Video textbooks for business education

Accounting
Finance
Macroeconomics
Marketing
Microeconomics

OTHERS

JoVE Quiz

Interactive video based quizzes for formative assessments

Authors

Teaching Faculty

Librarians

K12 Schools

Biopharma

Products

RESEARCH

JoVE Journal

Peer reviewed scientific video journal

JoVE Encyclopedia of Experiments

Video encyclopedia of advanced research methods

JoVE Visualize

Visualizing science through experiment videos

EDUCATION

JoVE Core

Video textbooks for undergraduates

JoVE Science Education

Visual demonstrations of key scientific experiments

JoVE Lab Manual

Videos of experiments for undergraduate lab courses

BUSINESS

JoVE Business

Video textbooks for business education

OTHERS

JoVE Quiz

Interactive video based quizzes for formative assessments

Solutions

Authors
Teaching Faculty
Librarians
K12 Schools
Biopharma

Language

German

EN

English

CN

简体中文

DE

Deutsch

ES

Español

KR

한국어

IT

Italiano

FR

Français

PT

Português do Brasil

PL

Polski

HE

עִבְרִית

RU

Русский

JA

日本語

TR

Türkçe

AR

العربية

    Menu

    JoVE Journal

    Behavior

    Biochemistry

    Bioengineering

    Biology

    Cancer Research

    Chemistry

    Developmental Biology

    Engineering

    Environment

    Genetics

    Immunology and Infection

    Medicine

    Neuroscience

    Menu

    JoVE Encyclopedia of Experiments

    Biological Techniques

    Biology

    Cancer Research

    Immunology

    Neuroscience

    Microbiology

    Menu

    JoVE Core

    Analytical Chemistry

    Anatomy and Physiology

    Biology

    Calculus

    Cell Biology

    Chemistry

    Civil Engineering

    Electrical Engineering

    Introduction to Psychology

    Mechanical Engineering

    Medical-Surgical Nursing

    View All

    Menu

    JoVE Science Education

    Advanced Biology

    Basic Biology

    Chemistry

    Clinical Skills

    Engineering

    Environmental Sciences

    Physics

    Psychology

    View All

    Menu

    JoVE Lab Manual

    Biology

    Chemistry

    Menu

    JoVE Business

    Accounting

    Finance

    Macroeconomics

    Marketing

    Microeconomics

Start Free Trial
Loading...
Home
JoVE Journal
Biology
Elektroporation von Craniofacial Mesenchym
Elektroporation von Craniofacial Mesenchym
JoVE Journal
Biology
This content is Free Access.
JoVE Journal Biology
Electroporation of Craniofacial Mesenchyme

Elektroporation von Craniofacial Mesenchym

Full Text
12,531 Views
07:23 min
November 28, 2011

DOI: 10.3791/3381-v

Jacqueline M. Tabler1, Karen J. Liu1

1Department of Craniofacial Development,King's College London

AI Banner

Please note that some of the translations on this page are AI generated. Click here for the English version.
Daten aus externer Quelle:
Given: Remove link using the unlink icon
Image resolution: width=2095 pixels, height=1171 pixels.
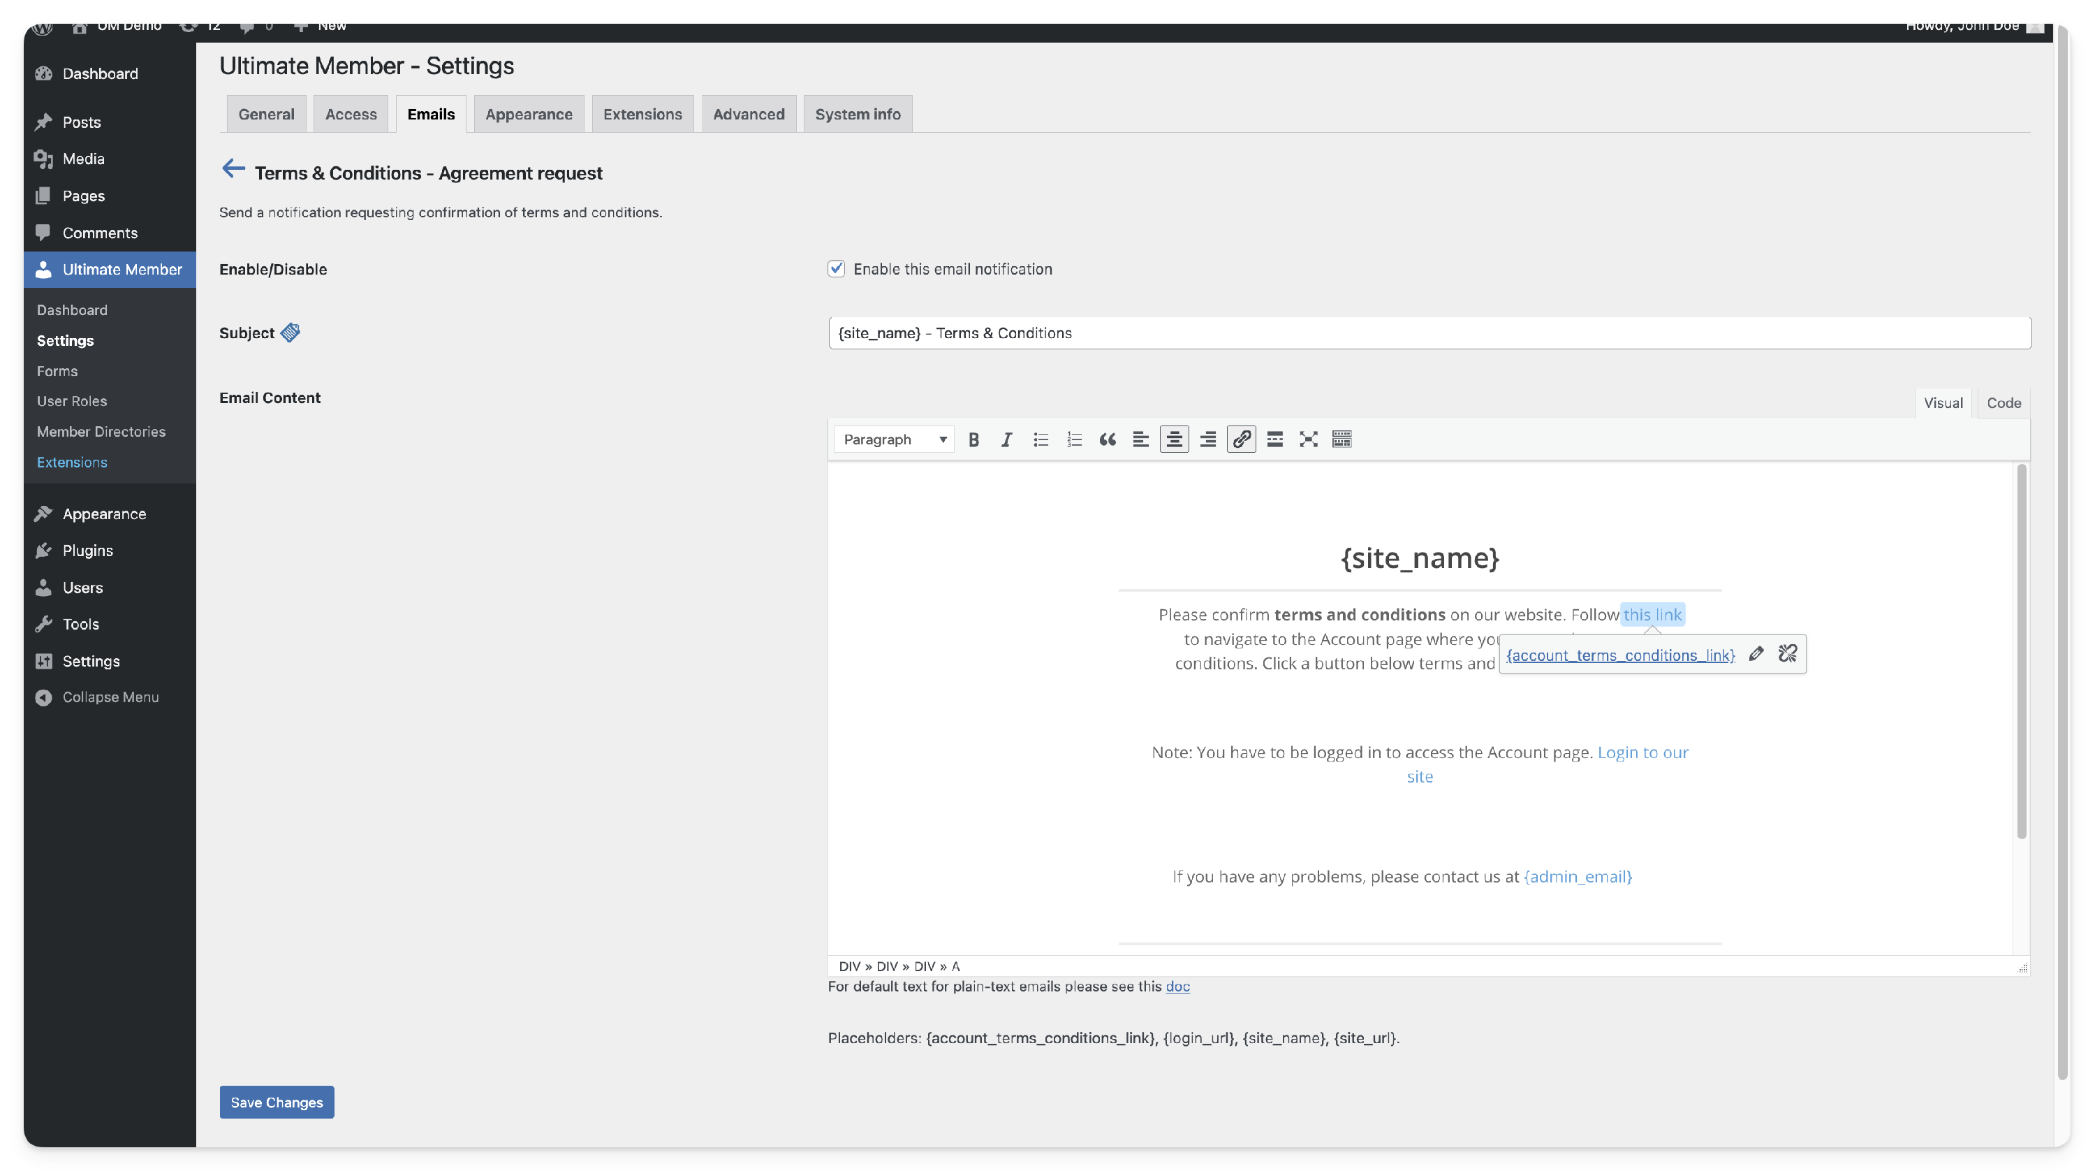Looking at the screenshot, I should tap(1788, 653).
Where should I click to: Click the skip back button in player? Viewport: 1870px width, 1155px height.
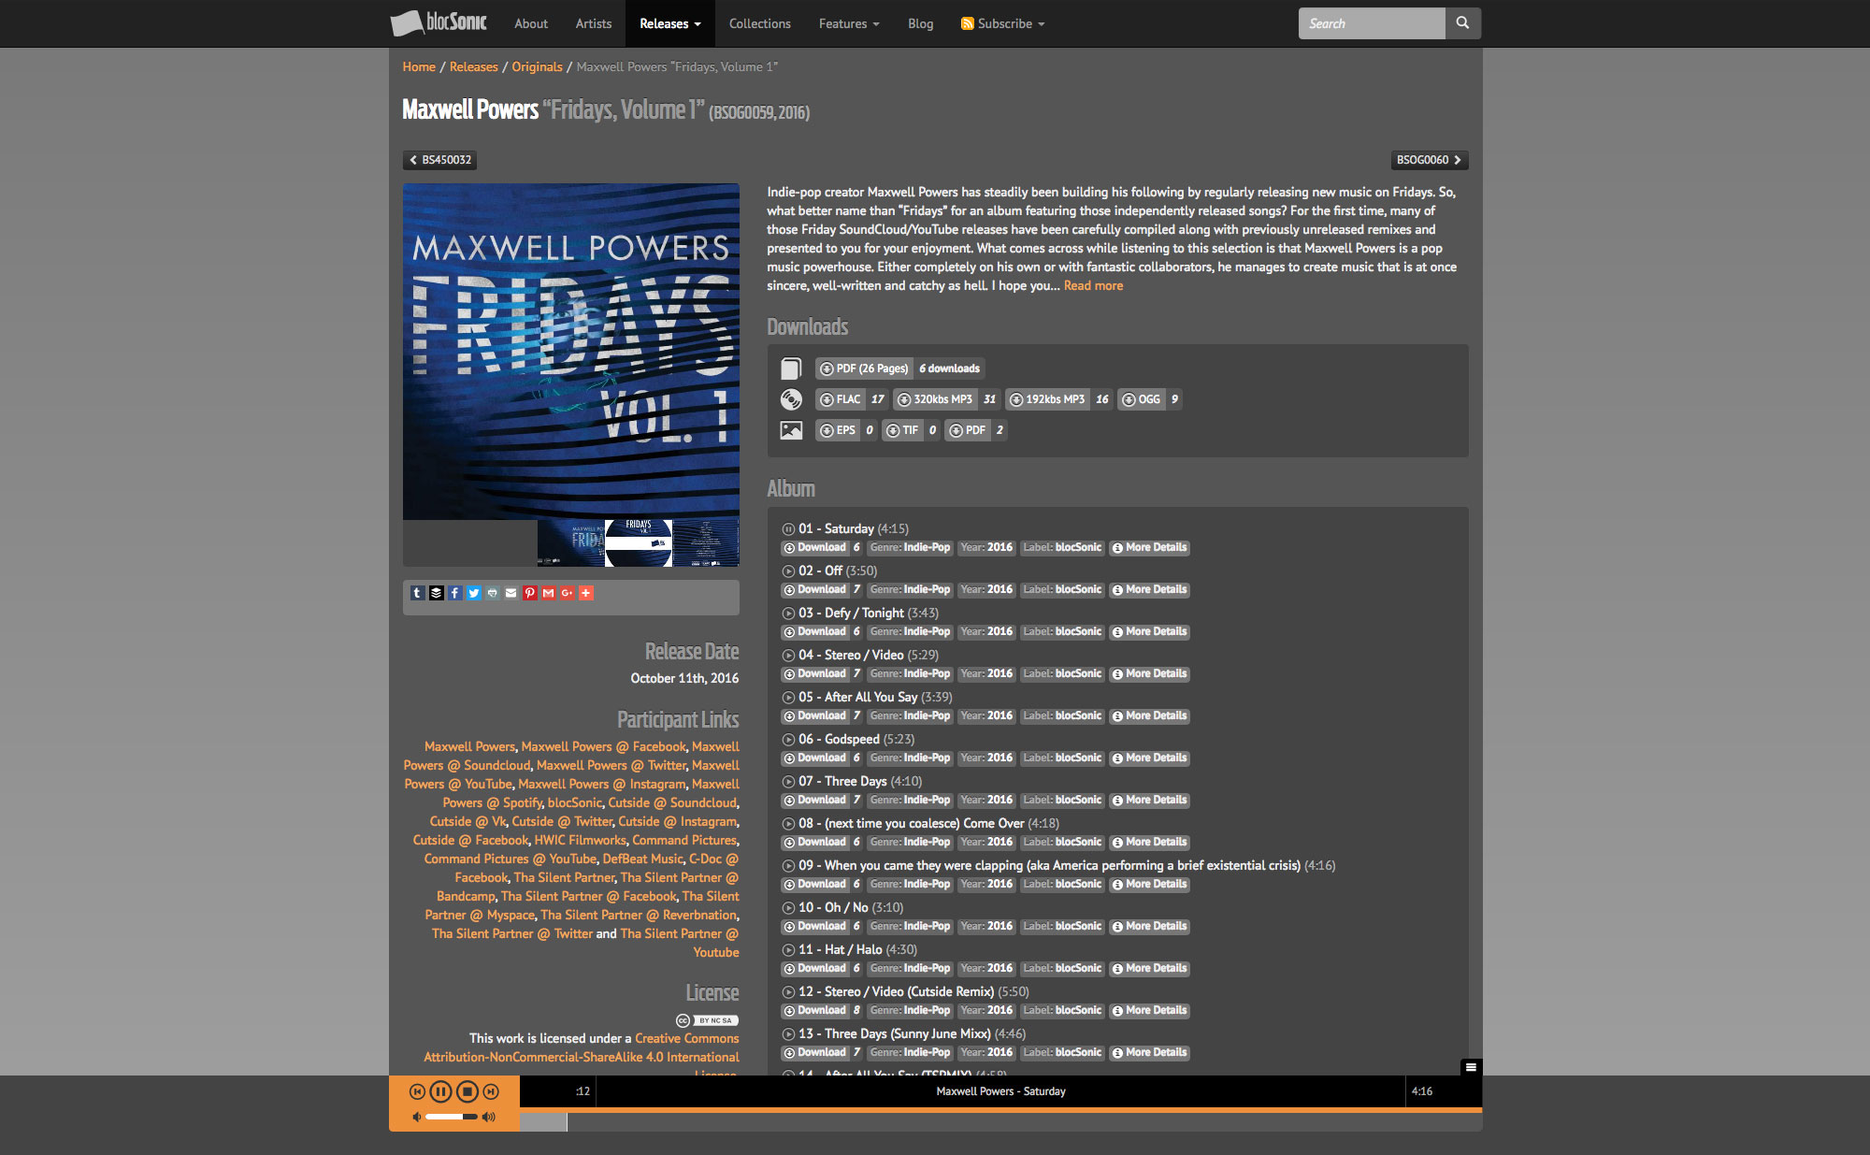(415, 1090)
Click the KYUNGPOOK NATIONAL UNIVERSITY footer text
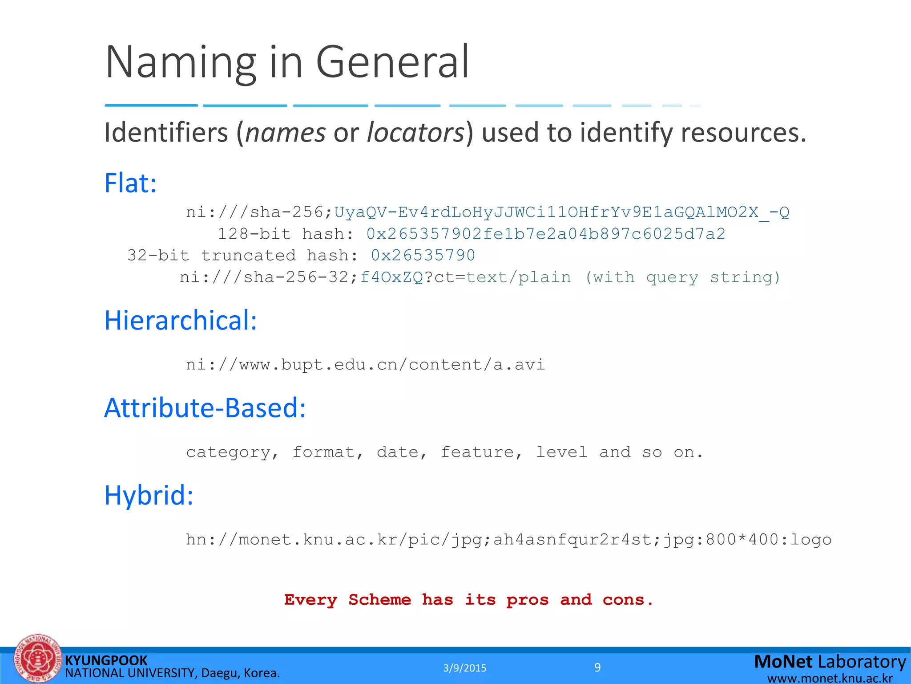This screenshot has height=684, width=911. [172, 667]
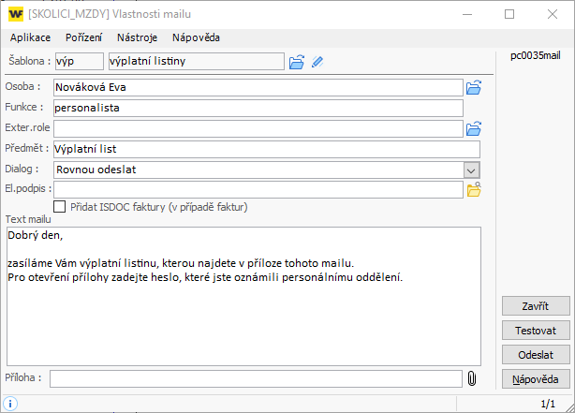The image size is (575, 413).
Task: Click the info icon in status bar
Action: tap(11, 404)
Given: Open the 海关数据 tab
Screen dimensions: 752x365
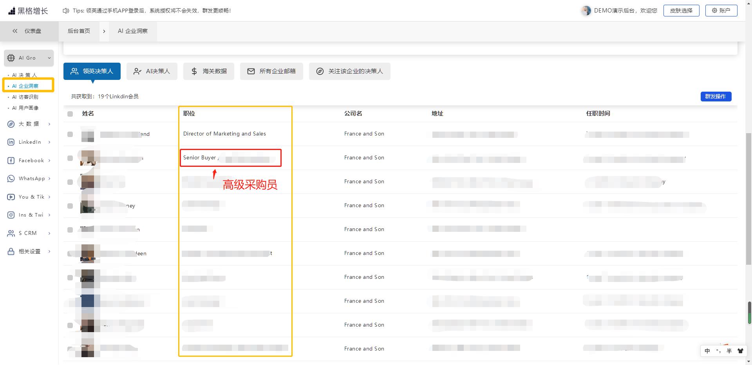Looking at the screenshot, I should point(209,71).
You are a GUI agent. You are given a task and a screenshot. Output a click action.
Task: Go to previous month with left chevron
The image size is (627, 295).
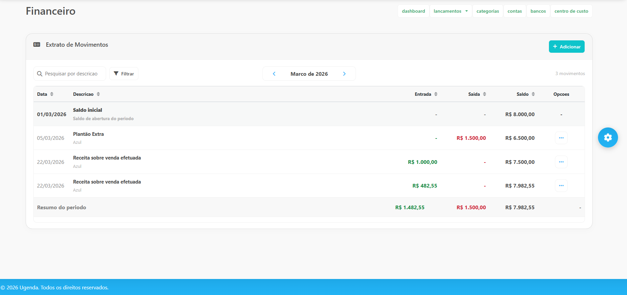click(x=274, y=74)
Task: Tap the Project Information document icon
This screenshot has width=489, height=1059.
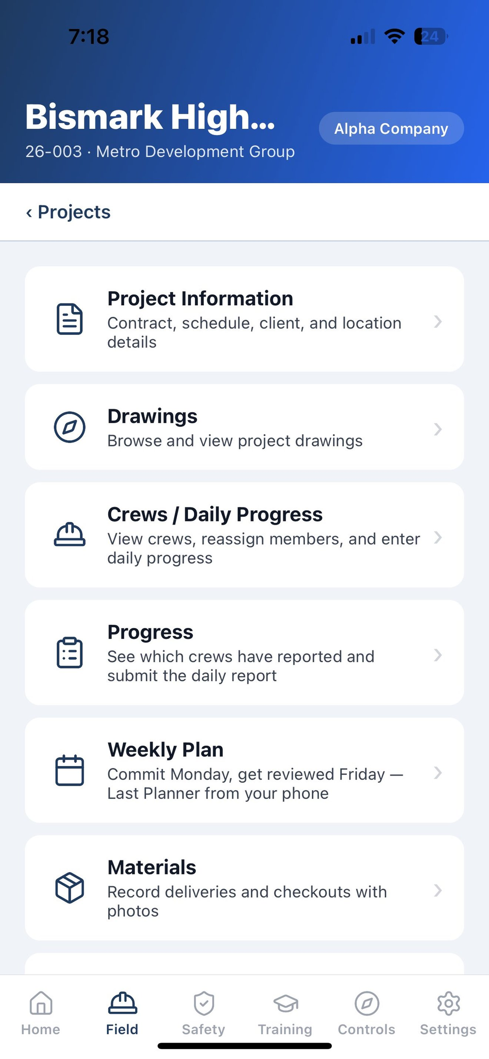Action: [69, 319]
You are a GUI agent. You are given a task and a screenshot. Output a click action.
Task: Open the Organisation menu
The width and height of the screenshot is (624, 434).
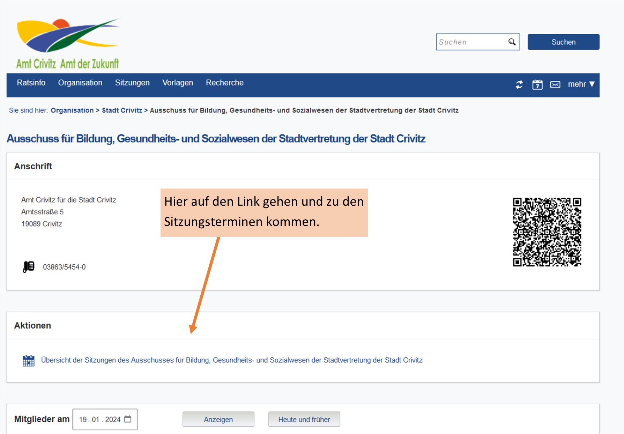point(80,83)
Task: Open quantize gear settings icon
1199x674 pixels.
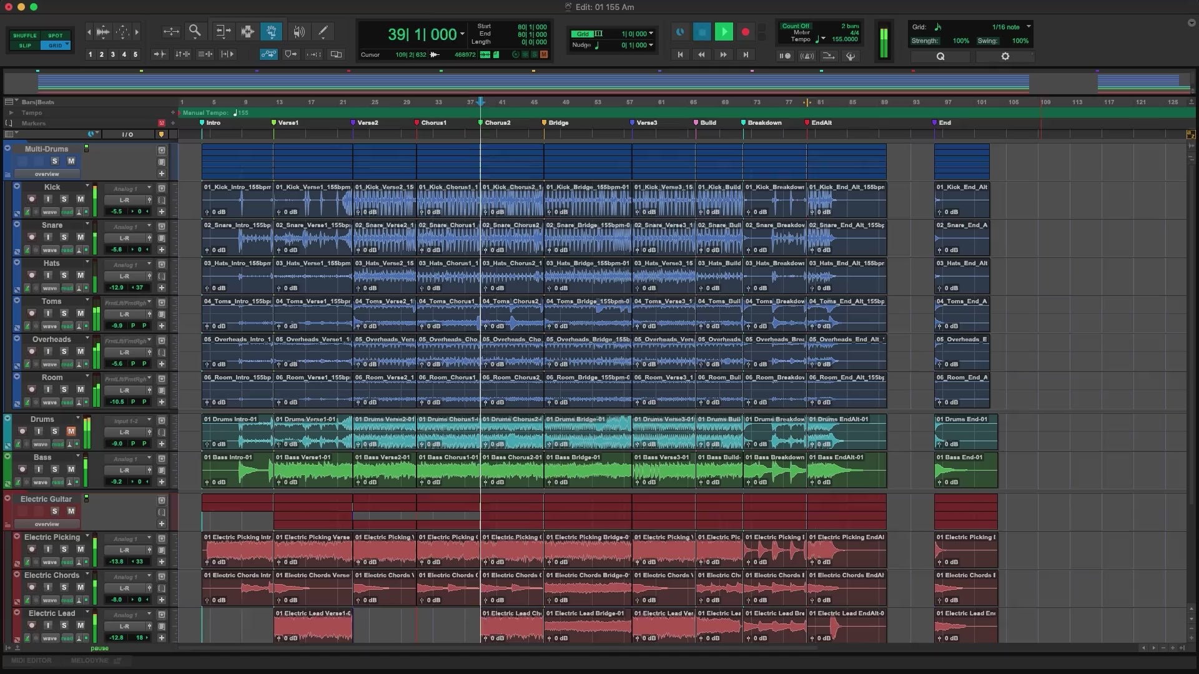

Craniofacial Knorpel entwickeln in engem Kontakt mit anderen Geweben und sind schwer zu lebenden Tieren zu manipulieren. Wir sind mit Elektroporation, um molekulare Werkzeuge während des Wachstums des kraniofazialen Skeletts liefern unter Umgehung der frühen Embryonalentwicklung Effekte. Dieser Ansatz erlaubt es uns, effizient Testkandidat Moleküle

Das übergeordnete Ziel dieses Verfahrens ist es, geladene Makromoleküle elektrisch in das kraniale Gesichtsmesenchym zu betätigen. Dies wird erreicht, indem zunächst ein anästhesierter Embryo im Stadium 28 in der Elektroporationskammer positioniert wird. Der nächste Schritt besteht darin, die Lösung, die geladene Makromoleküle enthält, in das kraniofaziale Mesenchym C zu mikroinjizieren.

Darauf folgt schnell das Anlegen eines elektrischen Stroms, wodurch die Ladungsnukleotide in die Zellen der anderen Zellen eingebracht werden. Der letzte Schritt des Eingriffs besteht darin, das elektroporierte Gewebe durch Fluoreszenzmikroskopie sichtbar zu machen. Letztendlich können Ergebnisse erzielt werden, die Veränderungen im kranialen Gesichtsgewebe zeigen.

Diese Ergebnisse können in vivo oder in fixiertem Gewebe mittels Fluoreszenz, Mikroskopie oder Immunhistochemie analysiert werden. Der Hauptvorteil der Elektroporation gegenüber bestehenden Methoden wie Mikroinjektion und Mutation ist die Gewebe- und Zeitkontrolle unserer molekularen Werkzeuge, wobei unser heutiges Verfahren von Jackie Tabler, einem Postdoc in meinem Labor, demonstriert wird. Das für dieses Verfahren benötigte Paar L-förmiger Elektroden besteht aus hochreinem, 0,4 Millimeter schwerem Wolframdraht, wobei jede Elektrode zuerst acht Zentimeter des Drahtes abschneidet.

Die Verwendung von Kitt wie Blue Tack wirkt sich dann auf eine Ein-Milliliter-Spritze in der Mitte des Wolframdrahts aus, so dass vier Zentimeter Draht von der Spitze der Spritze freiliegen. Biege die Spitze einen Zentimeter vom Ende entfernt in eine L-Form. Schneide die Spitze so ab, dass das Ende 0,5 Zentimeter lang ist.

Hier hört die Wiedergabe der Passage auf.